The classics at Dugois are his expressions aged sous voile: wines aged under a veil (voile) of yeast, similar to the Sherries of Spain.  There are two main distinctions here, however: these are not fortified and they are not elaborated in a solera where fractional blending occurs. The wines are placed in cask, usually one used previously for another Vin Jaune with its residual yeast remaining in the barrel. The wines are never topped off and, for years, evaporation will occur concentrating the flavors and intensifying the wines.  When a wine doesn’t quite make it the full distance (by law Vin Jaune has to age for a minimum six years plus three months to qualify for appellation status) it is bottled as savagnin. Think Sherry with a bit more acidity, but plenty of wild salty notes. The real hero is of course the Vin Jaune. These champion wines are notoriously long lived; some even going 100+ years. 

The long oxygenation process and layer of yeast that forms over the wine serves to inoculate the wines from full oxidation. Nothing is better with the local Comté cheese – one of the world’s great cheeses.
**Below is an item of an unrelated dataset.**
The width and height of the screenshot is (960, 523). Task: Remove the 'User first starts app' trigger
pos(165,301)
Everyone’s in luck, we have a new batch of these arriving shortly.  Hopefully second week of May in all locations. The chardonnays we tasted were ouillé style—meaning topped off—so none of the oxidative characteristics. Pure and fruit filled versions of chardonnay. Aged in barrel but no new wood. Another great place to start if the traditional wines are outside your comfort zone. These drink like village level Burgundies. You can see in his winemaking that Phillipe studied oenology in Beaune.
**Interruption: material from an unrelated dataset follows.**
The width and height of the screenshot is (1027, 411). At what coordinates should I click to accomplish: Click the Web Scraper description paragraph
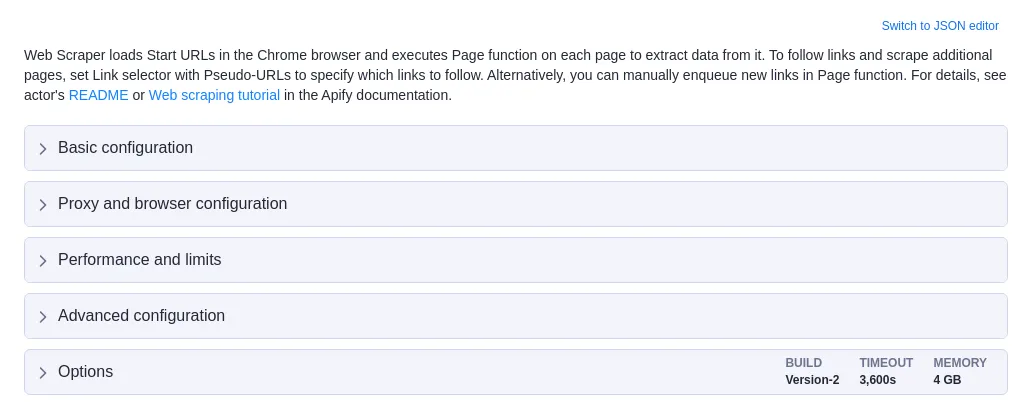tap(515, 75)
We had a classic French lunch of charcuterie (all local) and cheeses (of course local). Philippe dug into the cellar (he read my mind!) and pulled out a few really special bottles for us to run through. This is where things get crazy.  Both the reds are light skinned, medium tannin, high acid grapes. Could they stand the test of time? The Ploussard was from 1994, barely showing any bricking (just a little orange around the rim) and the wine had notes of forest floor, cepes, and dried raspberries.  As it opened, fresh strawberry and framboise fruit erupted from the glass! Twenty minutes in and the wine was a shocker. The trousseau was from 1989. The wine is 26 going on 27 and full of life. No signs of oxidation just dried red currants, morel mushrooms and light strawberry notes. The sauvage part of trousseau was here but the minerality was defined. I wish I could have played with this wine for hours. Each taste opened up something new. The local smoked beef was superb with this. How about a 1989 chardonnay? Should be toast right? If you mean, toasty brulée notes with flint, smoke and roasted peach flavors then, yes, it was all here. They sold this wine originally for less than ten euros. How is this possible? The local Morbier cheese and this chardonnay were a defining moment.  Finally we finished with the 1990 savagnin aged sous voile. Salted caramels, roasted walnuts and still bright with acidity.  Didn’t I see some Comté on the cheeseboard?  

So this was the start of my wine tasting day. You can see why I was drawn to work with Domaine Dugois. As I mentioned, we have new arrivals landing soon. I’ve already started preparing our next order for late summer/early fall delivery.  Make sure you get on board here as this is one of my favorite finds and everything is in limited quantities.